Git Product home page Git Product logo

songe's Introduction

songe

Son of Grid Engine with GPU support

This is based on Son of Grid Engine 8.1.9. Added suppotrs for GPU scheduling, works for searial, paralle, MPI, array jobs.(Check this repository too: https://github.com/prod-feng/sge-gpu/tree/master)

Supports seting up hybriding GPU and CPU jobs on the same nodes for resource sharing between users at the same time.

Compile tested using the followinf commands:

#go to the source folder

cd $SGE_CODE/source

./aimk -no-java -no-jni -no-secure -spool-classic -only-depend -no-qmon -debug

./scripts/zerodepend

./aimk -no-java -no-jni -no-secure -spool-classic  -no-qmon -debug depend

./aimk -no-java -no-jni -no-secure -spool-classic  -no-qmon -debug

#to install:

export SGE_ROOT=/where/you/want

scripts/distinst -all -local -noexit
(install both sgemaster and execd, good foe testing)

#debug:

source ./dist/util/dl.sh
 
dl 10

(then restart sgemaster, and/or execd services)

(also see here: https://github.com/prod-feng/sge-gpu/tree/master)

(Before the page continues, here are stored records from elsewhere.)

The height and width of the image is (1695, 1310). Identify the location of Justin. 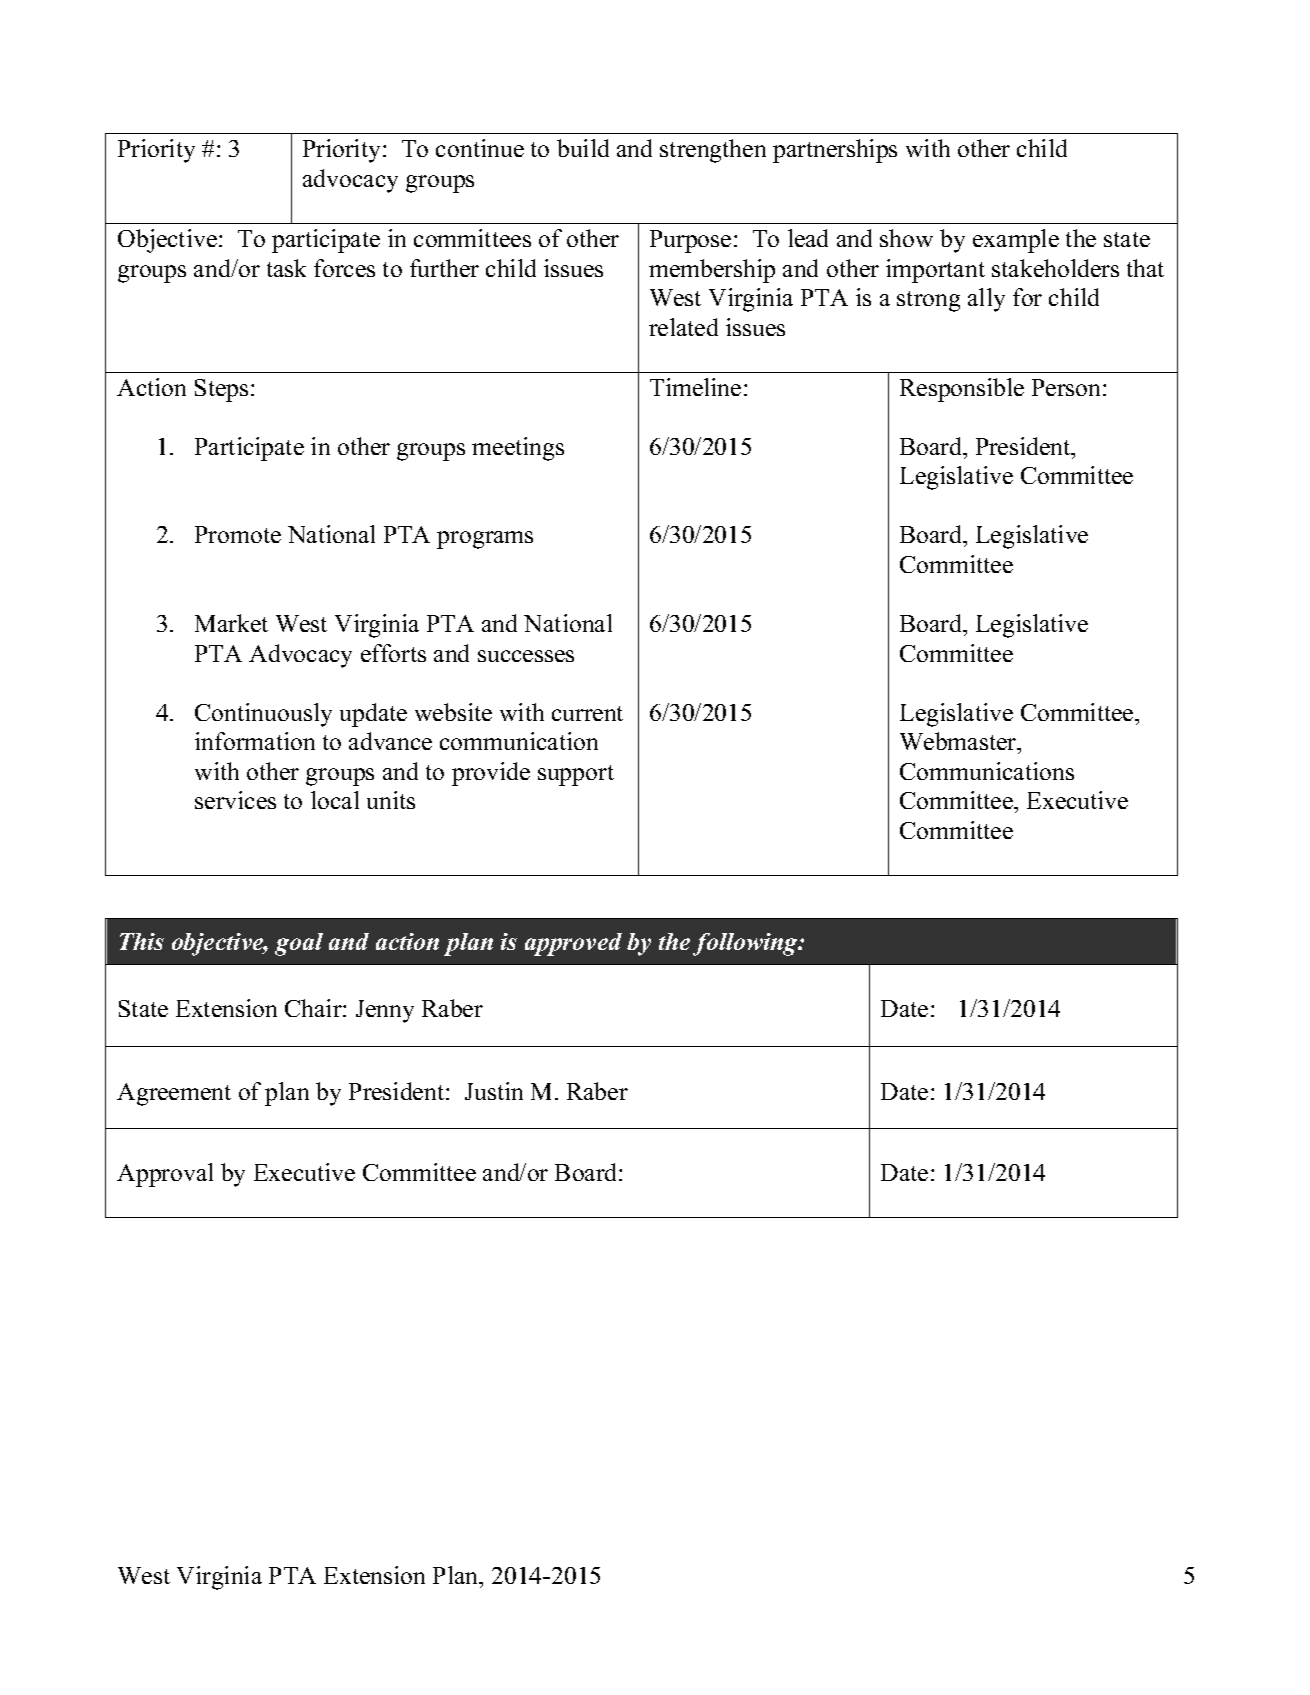
(494, 1091).
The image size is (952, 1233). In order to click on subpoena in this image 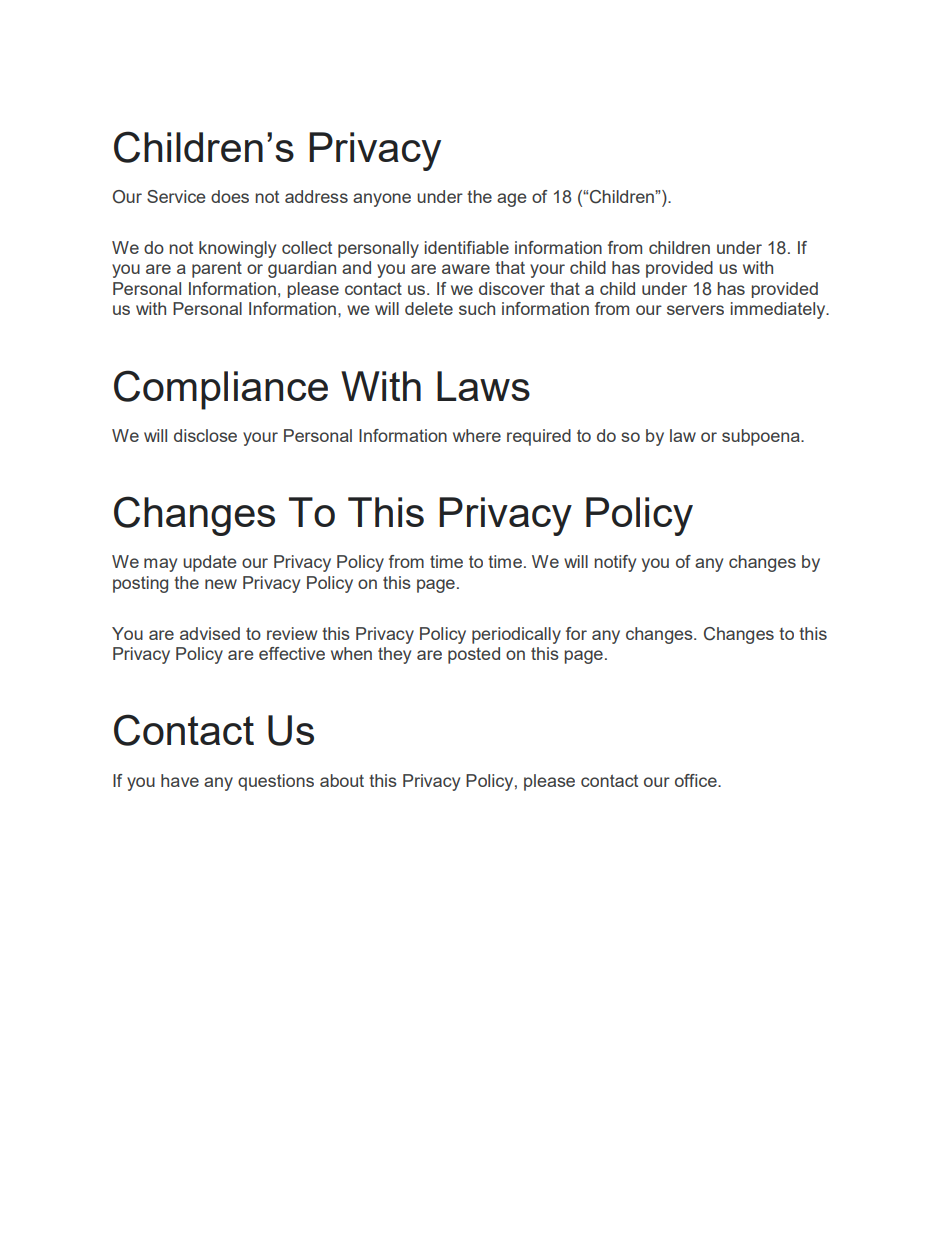, I will do `click(762, 437)`.
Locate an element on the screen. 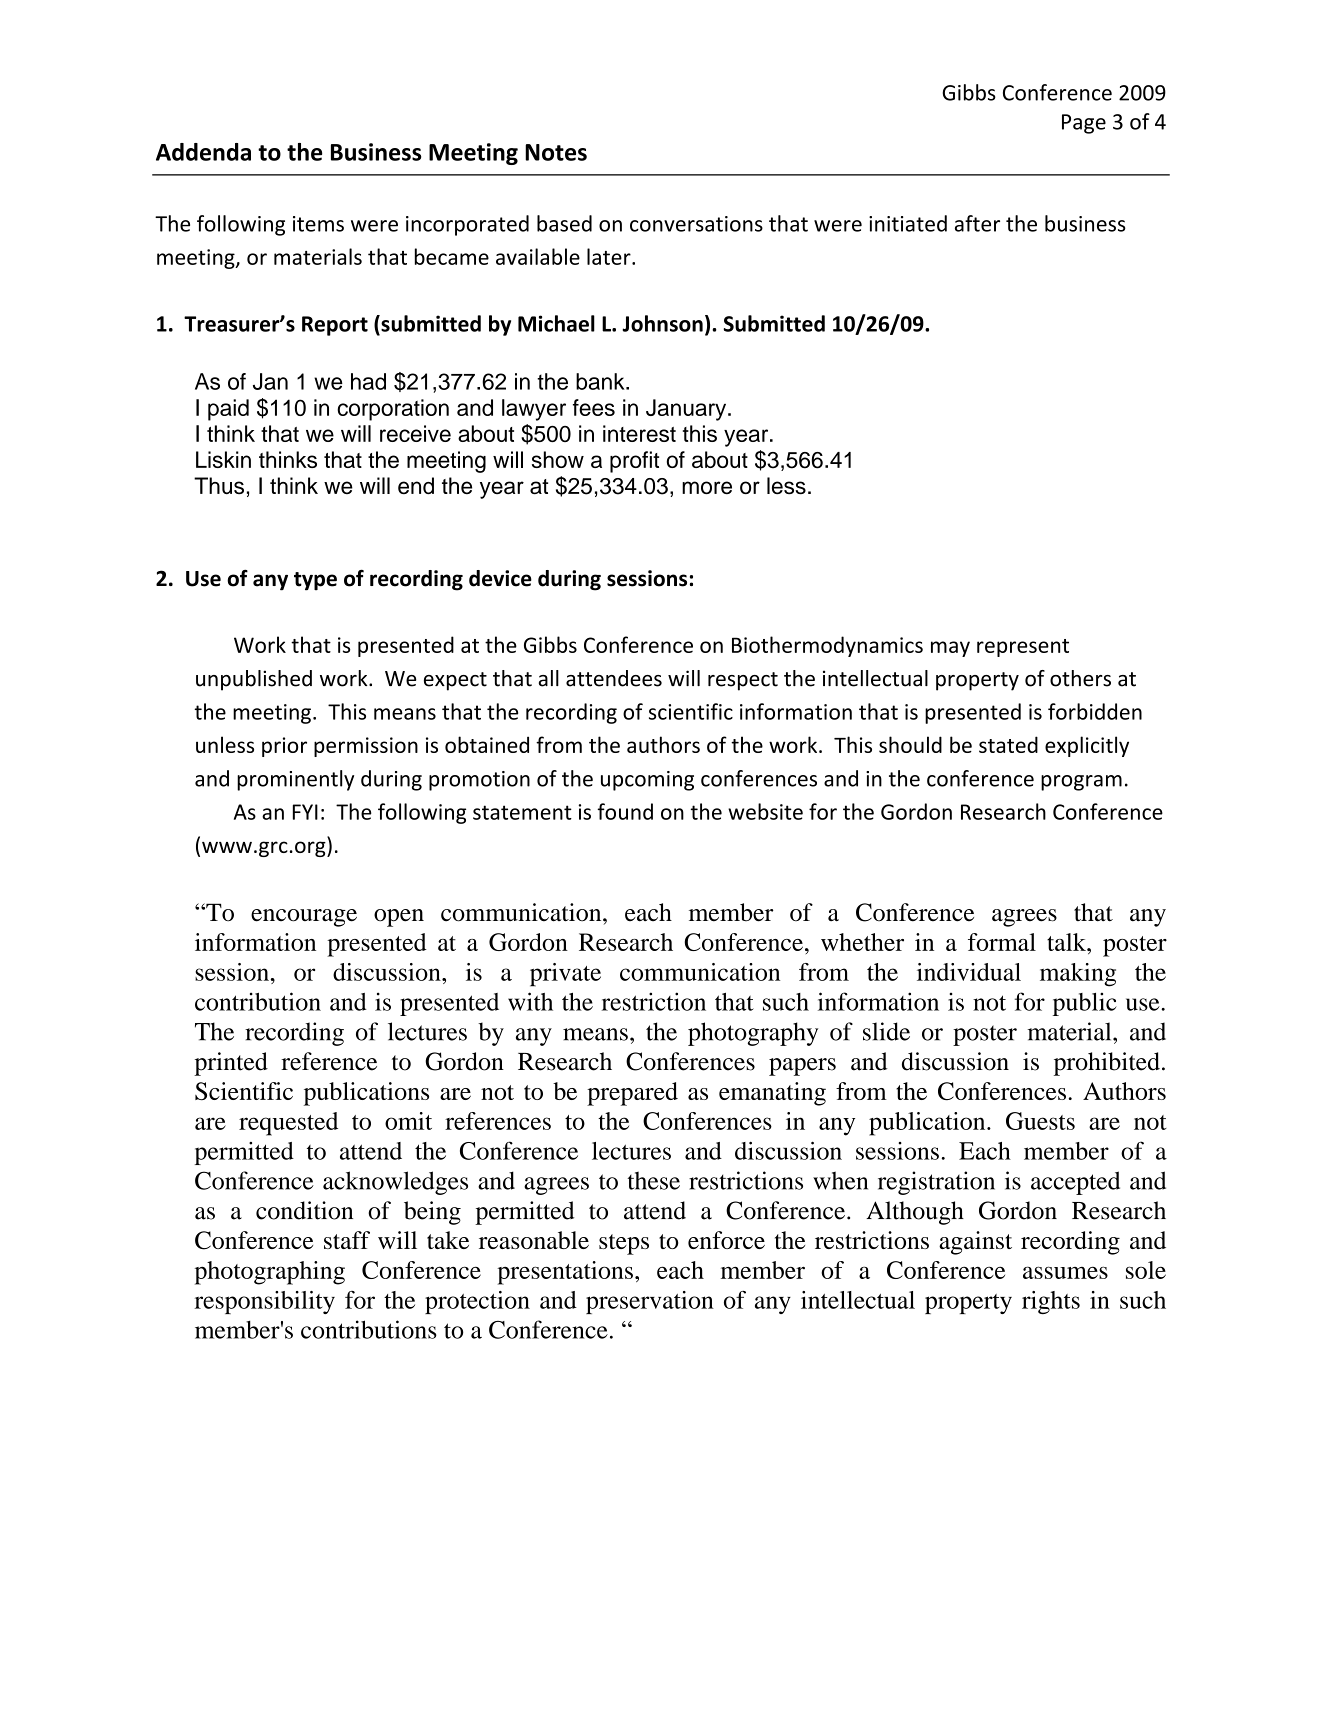 The image size is (1322, 1711). assumes is located at coordinates (1065, 1272).
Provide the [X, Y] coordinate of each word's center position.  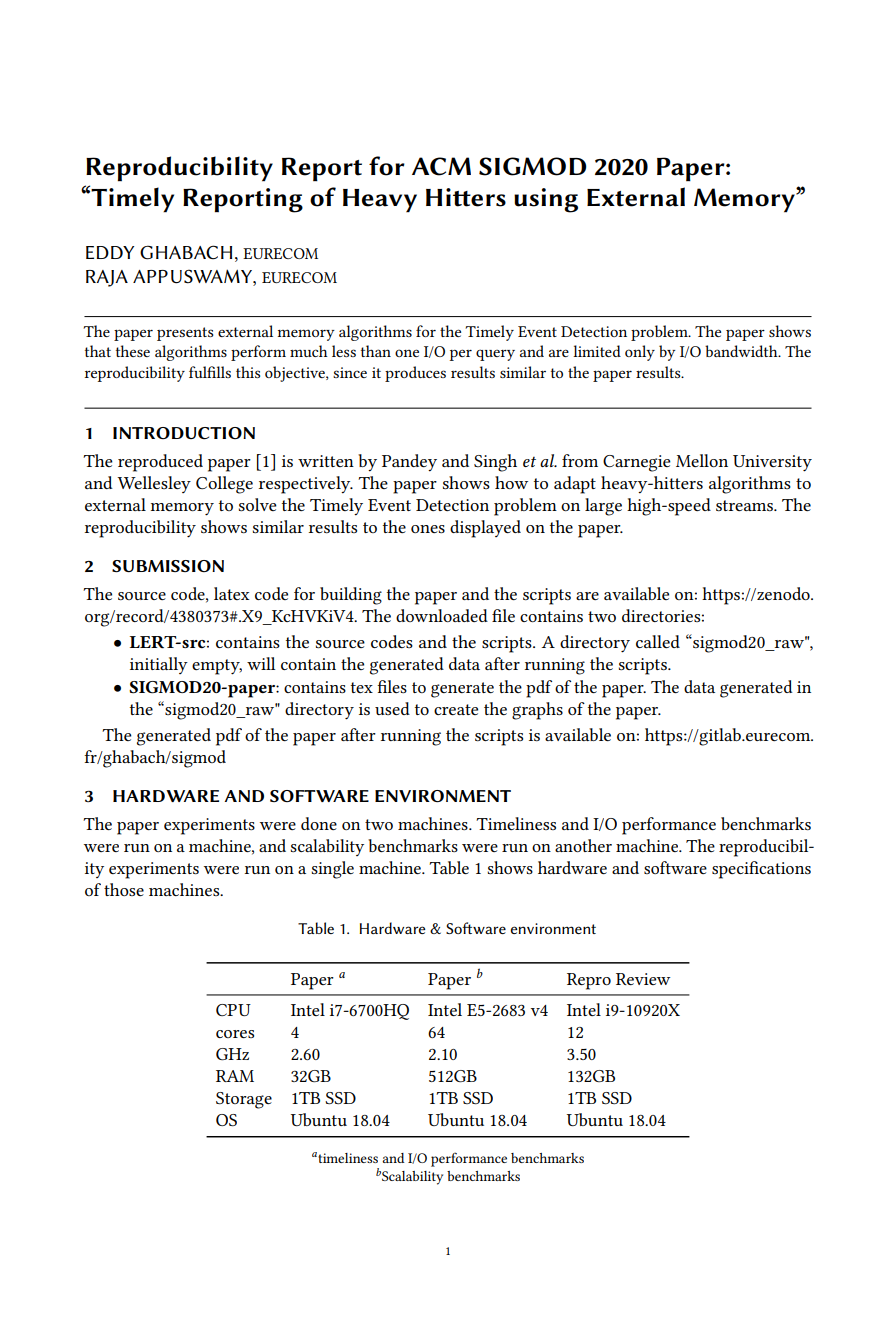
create [456, 709]
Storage [244, 1100]
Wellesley [154, 484]
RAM [235, 1076]
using [546, 200]
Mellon [702, 460]
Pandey [409, 463]
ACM [441, 166]
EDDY [110, 252]
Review [643, 979]
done [319, 823]
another [583, 845]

To set a hybrid CPU and GPU cluster

Simultaneously run CPU jobs and GPUs jobs on the same node, one would better to reserve 1 CPU core per 1 GPU. The way I do is:(suppose nodeA has 40CPU core, 2 GPUs) (there should be other ways)

  1. Define a "rcpus" comsumable:
qconf -sc|grep rcpu
rcpus               rcpus      INT         <=    YES         YES        10       0

Here default debit is "10".

  1. Set the value of the "rcpus" as:
40 cores - 2 cores(for GPU) =38 X 10 =380

rcpus=380+2 =382

  1. Update the node
qconf -se nodeA
...
complex_values        slots=40,rcpus=382,ngpus=2
...
  1. Name CPU queues as "cpu*", and GPU queues as "gpu*'
  2. Add JSV to SGE conf
qconf -sconf

...
jsv_url                      /somewhere/mygpujsv.pl
...

In this "mygpujsv.pl" file, add the codes:


        if ( $key=~/gpu/) {
          jsv_sub_add_param('l_hard', 'rcpus',1);
        }
.......
(or add the following to make sure)

        if ( $key=~/cpu/) {
          jsv_sub_add_param('l_hard', 'rcpus',10);
        }

In this way, CPU jobs will debit 10 "rcpus", which can only use 38 cores; while, GPU jobs will debit 1 "rcpus". So reservs 2 CPU cores for GPU jobs.

====================================

Update 04/10/2024

Improve support fractioned -l ngpus=0.5. Useful for multithreading GPU jobs which needs multiple CPU cores, but 1 or several GPUs.

-pe openmp 10    # requests 10 cpu cores

-l ngpus=0.2     # so here 10X0.2=2 GPUs for this job on the same node.

Added protection for MT for multiple worker threads. Or set #SGE_ROOT/default/common/bootstrap to be:

listener_threads       1
worker_threads         1

And then restart the sgemaster service. The already running GPU jobs need to be re-submitted(the GPU info in SGE is not spooled).

NO Guarantee!

======================================

Update: Oct., 2018

Add patched_files_ge2011.11.p1.0.1.tar.gz .

Fix a bug to support GPU array jobs properly. Only for GE2011.p1 now.

NO Guarantee!

======================================

Update: some bug fixes. April, 2018.

======================================

This is a package which is designed to enable GPU scheduling capability to GE2011.11p1(not applicable to other versions yet). With this patch, SGE can support GPU without any external Wraper tools.

Patch to Son of Grid Engine 8.18 is available too in the following link.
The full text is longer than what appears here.